Plusieurs rapports récents ont souligné la menace d’ingérence étrangère au Canada. Par exemple, selon le Rapport public du SCRS de 2019, publié le 20 mai 2020, les activités d’espionnage et les activités influencées par l’étranger « sont presque toujours menées pour servir les intérêts d’un État étranger, par l’entremise d’entités étatiques ou non. » Des puissances étrangères ont également tenté de surveiller et d’intimider secrètement des communautés canadiennes dans le but d'atteindre leurs propres objectifs stratégiques et économiques.
De plus, le rapport annuel du Comité des parlementaires sur la sécurité nationale et le renseignement décrit les activités d’ingérence d’une poignée d’États étrangers, comme la Chine et la Russie, et certaines institutions canadiennes ont même reçu des menaces. La communauté de la sécurité et du renseignement du gouvernement du Canada lutte contre ces menaces dans le cadre de ses mandats respectifs.
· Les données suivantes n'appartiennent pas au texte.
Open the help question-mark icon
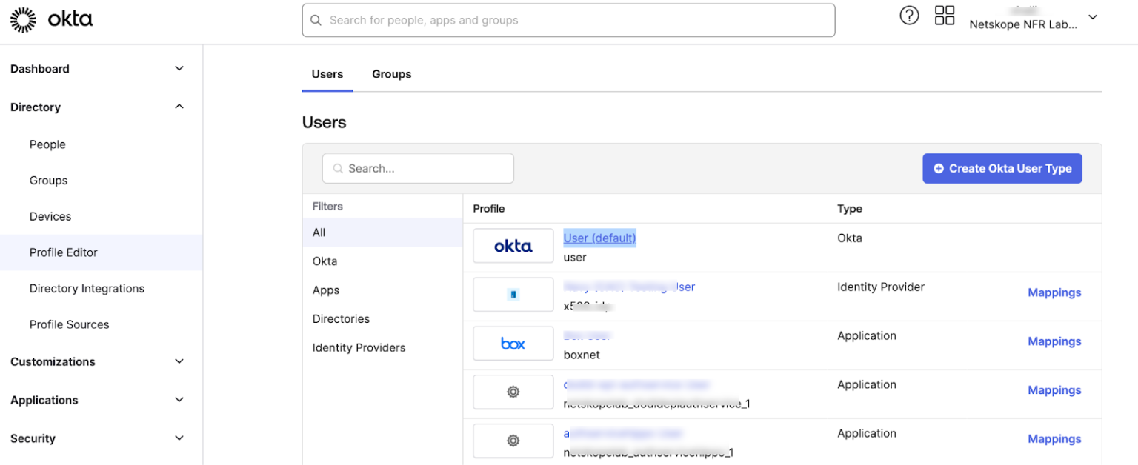This screenshot has width=1138, height=465. (x=909, y=15)
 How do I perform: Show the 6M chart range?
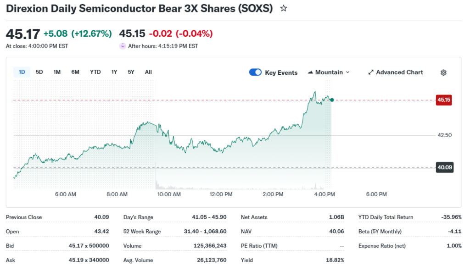coord(75,72)
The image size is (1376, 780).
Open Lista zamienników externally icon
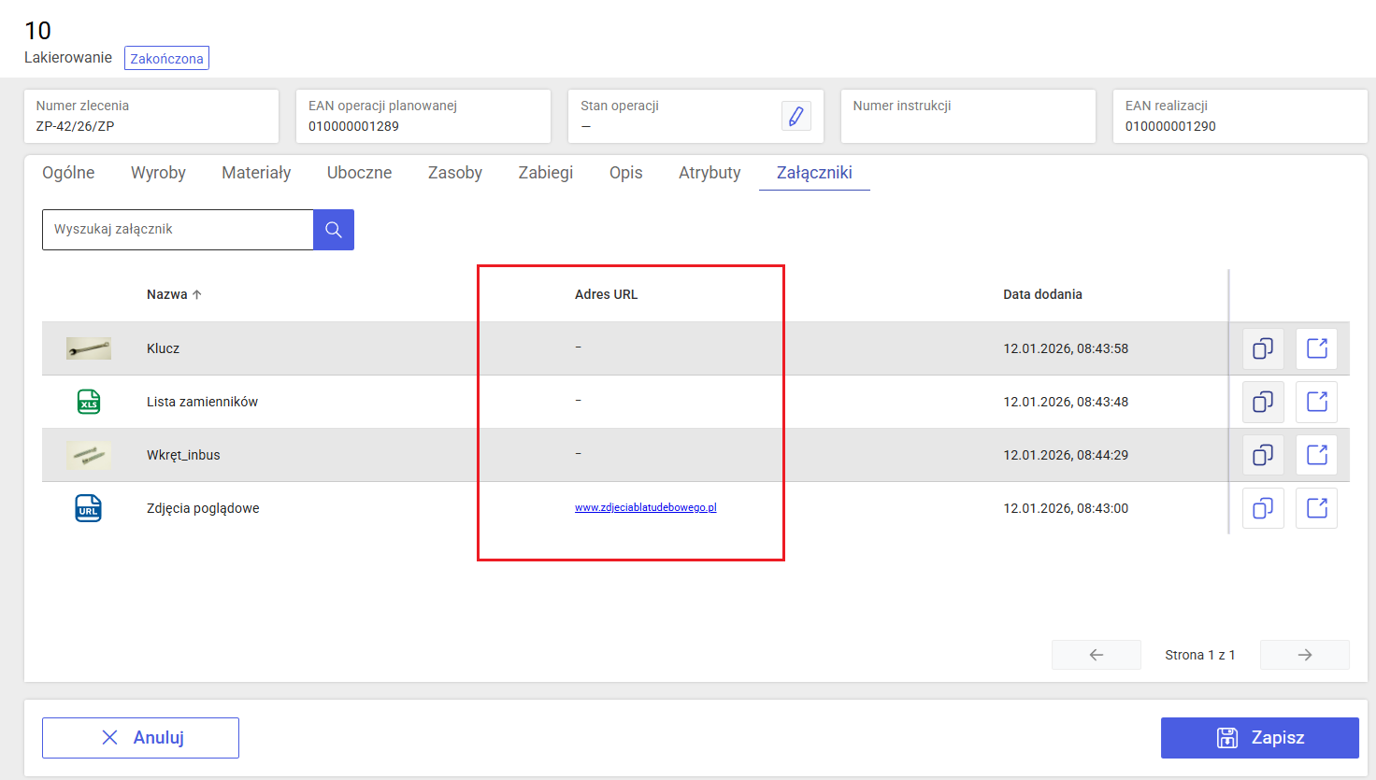[1317, 402]
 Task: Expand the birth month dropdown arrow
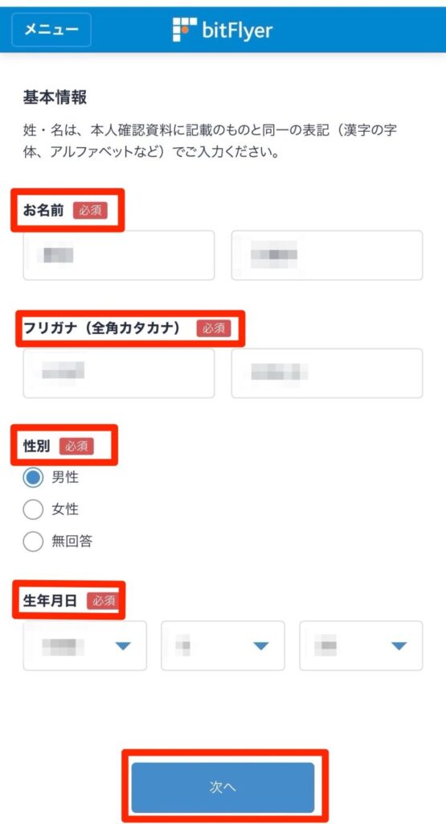(261, 646)
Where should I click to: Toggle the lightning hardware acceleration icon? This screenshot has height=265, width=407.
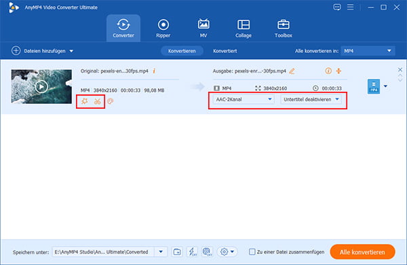pos(192,251)
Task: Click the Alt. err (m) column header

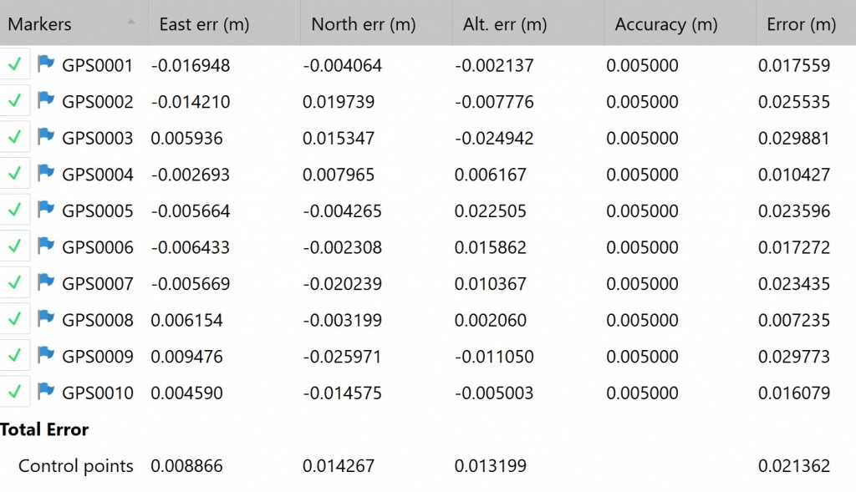Action: point(505,24)
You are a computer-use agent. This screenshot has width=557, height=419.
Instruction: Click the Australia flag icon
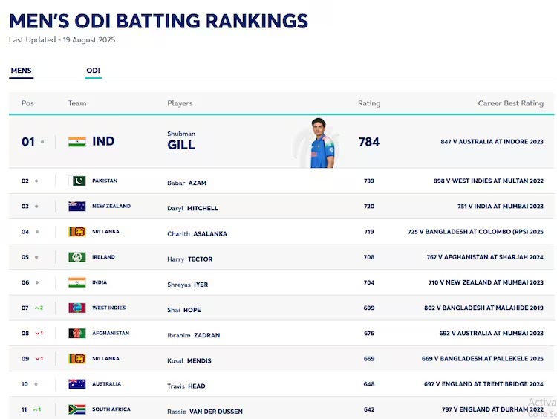click(x=77, y=384)
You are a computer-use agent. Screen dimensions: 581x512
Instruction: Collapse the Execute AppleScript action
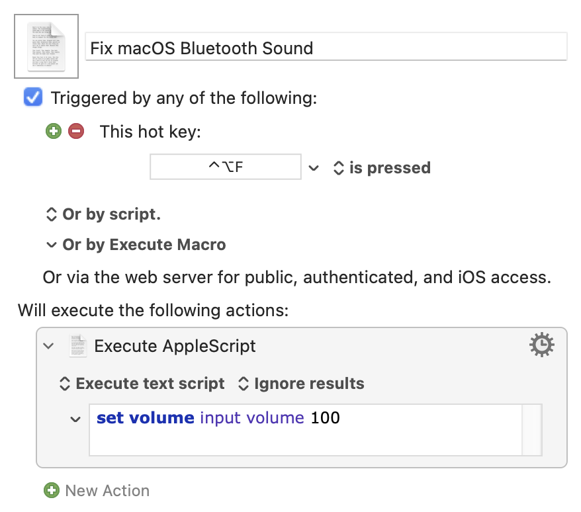49,346
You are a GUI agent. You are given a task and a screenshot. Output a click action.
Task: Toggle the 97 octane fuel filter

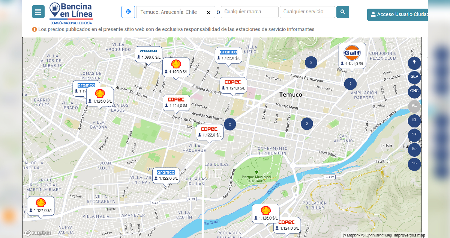point(414,135)
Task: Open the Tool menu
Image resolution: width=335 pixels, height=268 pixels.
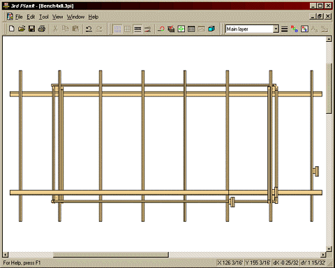Action: pos(43,17)
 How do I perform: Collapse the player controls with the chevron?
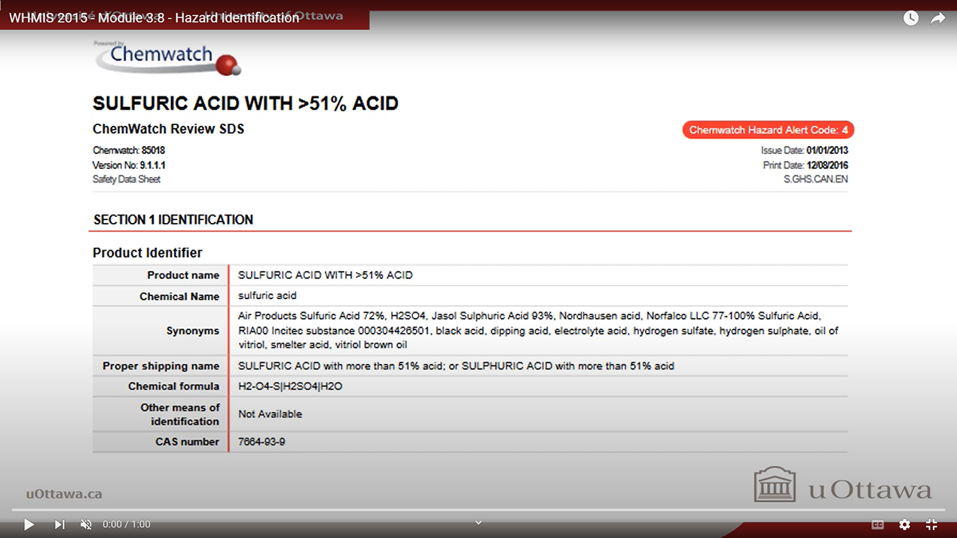click(478, 521)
Soit dit en passant, il y a quelque temps, j’ai participé à des réunions avec plusieurs gouverneurs d’États américains. Les propos du gouverneur de la Virginie-Occidentale m’ont profondément choqué. Parlant des tentatives de piratage des systèmes de sécurité de son État, il a indiqué qu’au cours de l’année précédente, soit en 2016 ou en 2017, les systèmes de son État avaient essuyé 82 millions de tentatives de piratage.
Certains gouvernements créent des départements qu’ils chargent de ne faire que du piratage. Ils essaient de pirater les systèmes de renseignement ou de voler les secrets d’autres pays. Cet exemple illustre la gravité du problème. Le Canada doit lui aussi se préparer à ce type d’ingérence dans ses systèmes.
Dans le domaine de l’application de la loi, les activités d’ingérence étrangère peuvent faire l’objet d’une enquête lorsqu’on détecte des activités criminelles ou illégales. La GRC, par exemple, a un mandat vaste et multidimensionnel qui lui permet d’enquêter et de retenir les services de renseignement étrangers en s’appuyant sur diverses lois.
Dans le cadre de son mandat, le SCRS fournit au gouvernement du Canada des renseignements opportuns et pertinents sur ces menaces pour qu’il prenne les mesures appropriées. Le Centre de la sécurité des télécommunications s’efforce de surveiller l’environnement de cybersécurité afin de détecter et de traiter les menaces, les risques et les vulnérabilités systématiques et de divulguer les connaissances qu’il acquiert ainsi.
Un élément clé de la motion est de « prendre une décision au sujet de l'implication de Huawei dans le réseau 5G du Canada dans les 30 jours suivant l’adoption de la présente motion ». Je n’insisterais pas sur ce délai de 30 jours. Il y a peut-être une autre façon de faire. Cependant, je soulignerai que l’Australie, les États-Unis et le Royaume-Uni ont tous restreint l’accès à leurs réseaux 5G en interdisant la fabrication de ce matériel dans leurs pays.
Nous traitons depuis très longtemps avec ces partenaires du Groupe des cinq. Nous devons nous tenir à leurs côtés pour protéger nos intérêts communs. Nous ne pouvons donc pas permettre qu’un intérêt étranger s’introduise dans nos systèmes de sécurité et de renseignement.